For calculation of alpha diversity values, read numbers were rarefied to 6785 reads in each sample. The permutation ANOVA of rOTU richness (9999 permutations) revealed significant differences in the bacterial community of tubers and sprouts between cultivars, time points and soil types (observed for cultivar (F value = 3.963, P value = 0.0211*), for time point (F value = 4.762, P value = 0.0021*) and for soil type (F value = 3.779, P value = 0.0057**). The same results were obtained with Simpson’s index for the factors cultivar (F value = 4.594, P value = 0.01*), time point (F value = 6.741, P value = 0.0004***) and soil type (F value = 5.123, P value = 0.0008***) (Suppl. Table S3). Overall, the statistical analysis showed that the soil type had the strongest impact on the microbial community in potato tubers, followed by time point and cultivar.

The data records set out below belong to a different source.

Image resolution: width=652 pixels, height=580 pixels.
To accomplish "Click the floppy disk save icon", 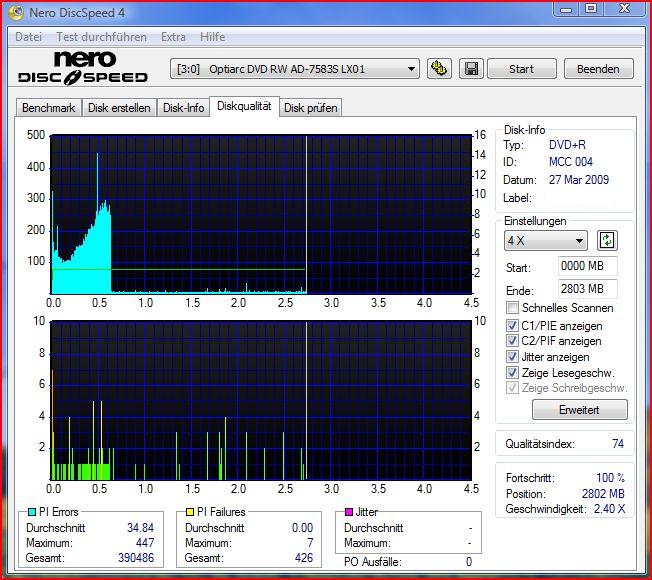I will point(471,69).
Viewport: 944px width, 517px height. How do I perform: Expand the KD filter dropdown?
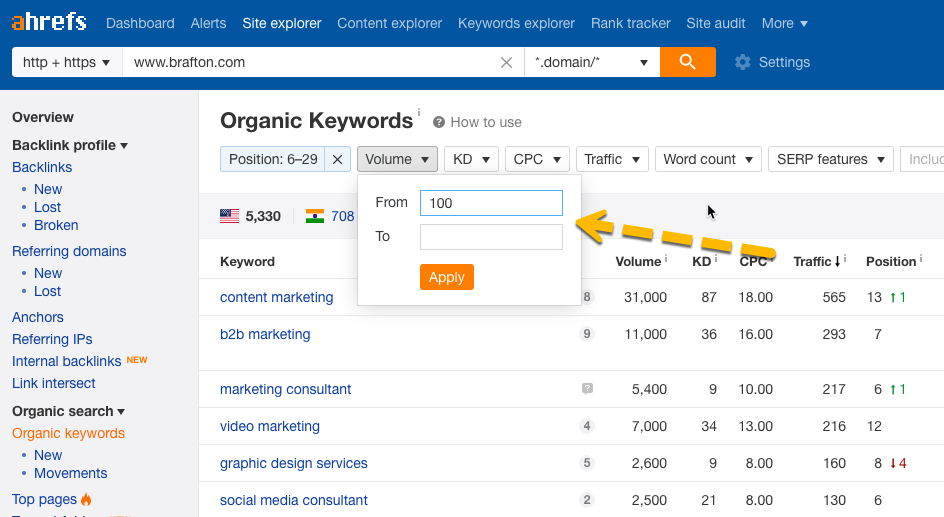pos(472,159)
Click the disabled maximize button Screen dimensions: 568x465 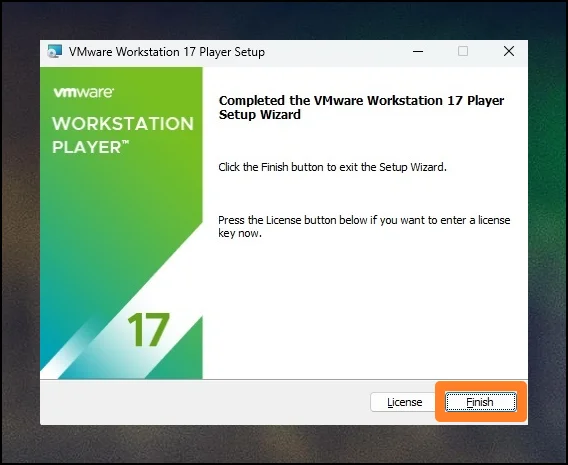click(463, 51)
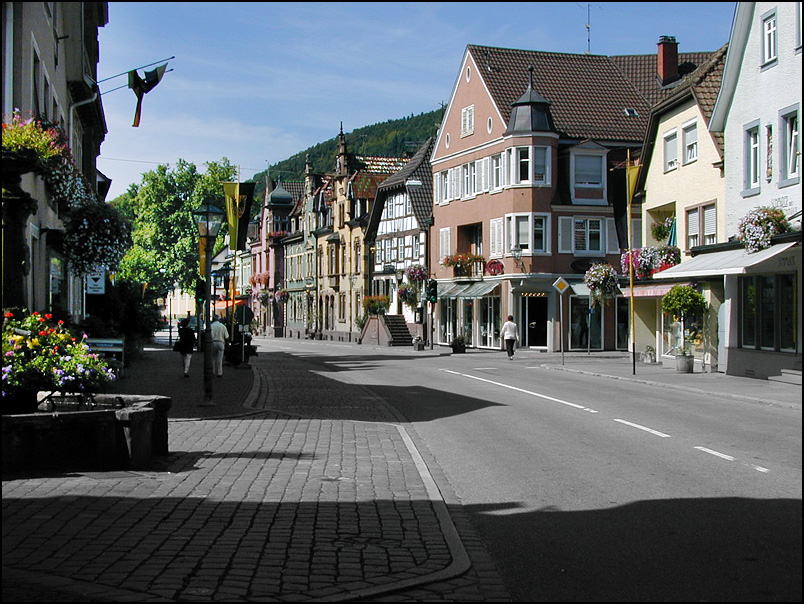The image size is (804, 604).
Task: Select the hanging flower basket on right lamppost
Action: (602, 279)
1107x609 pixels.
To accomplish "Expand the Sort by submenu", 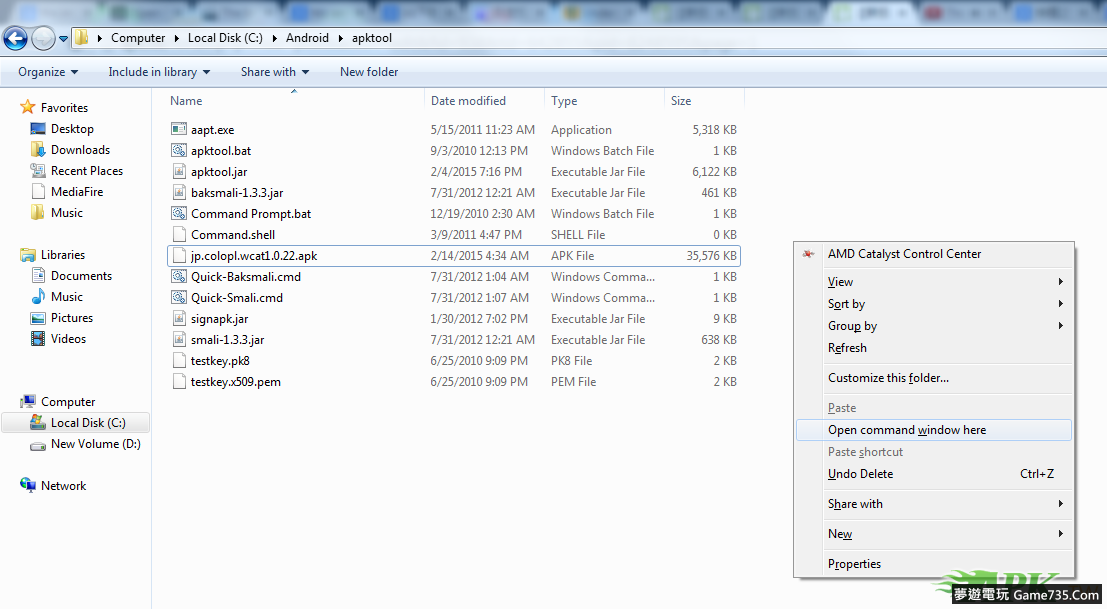I will [x=846, y=304].
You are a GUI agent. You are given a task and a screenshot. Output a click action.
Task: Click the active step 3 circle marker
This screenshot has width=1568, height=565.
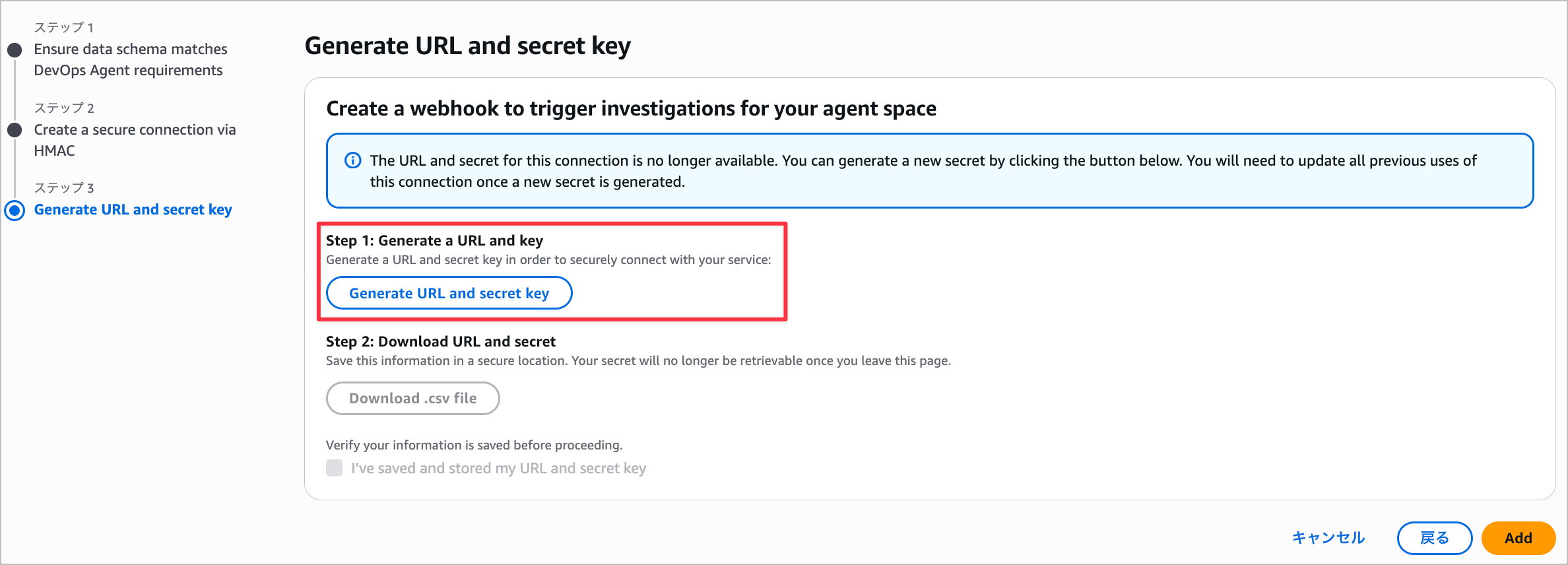(x=15, y=210)
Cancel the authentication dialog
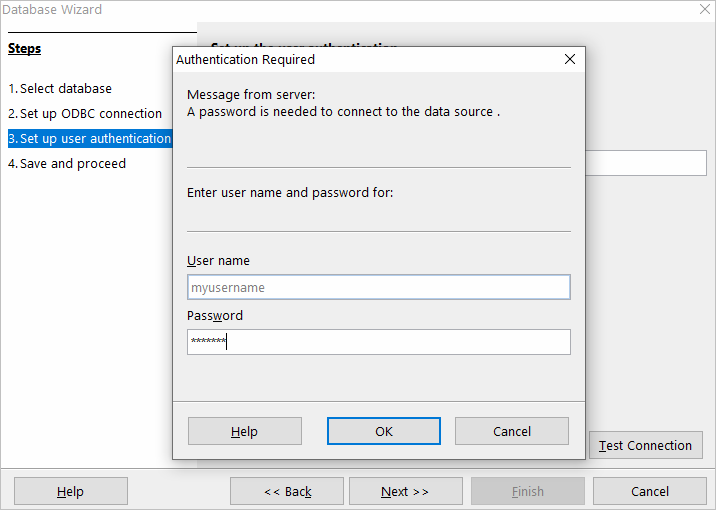Image resolution: width=716 pixels, height=510 pixels. coord(512,431)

Similarly, the bacterial community composition (beta diversity) in potato tubers was significantly affected by the storage time, soil type and plant variety. The CAP ordination plot indicated a shift in the bacterial community of tubers from harvest to dormancy break and sprouting, which could be proven by PERMANOVA on the Bray–Curtis dissimilarity distance matrix (R2 = 0.113, P value = 0.0004***) (Fig. 2A). Additionally, the bacterial communities in tubers grown in different soil types (R2 = 0.255, P value = 0.0004***) and of different varieties were significantly different from one other (R2 = 0.027, P value = 0.0021**) (Suppl. Table S4). The results for the factor time point (P value = 0.01**), genotype (P value = 0.01**) and soil type (P value = 0.01**) could be confirmed by the multivariate generalized linear model for multivariate abundance data on the Bray–Curtis dissimilarity distance matrix (999 permutations) (Suppl. Table S4).
Figure 2

Constrained analysis of principal coordinates (CAP) of Bray–Curtis dissimilarities. CAP based on the V5–V7 regions of the 16S rRNA gene investigated for (A) tubers of the varieties (Agata, Lady Claire and Hermes) sampled at T2, T6 and T7 and (B) tubers of the varieties (Agata, Lady Claire and Hermes) sampled at T2-7 as well as sprout samples at T7. An overview of potato cultivars, soil types and sampling time points is shown in Fig. 1.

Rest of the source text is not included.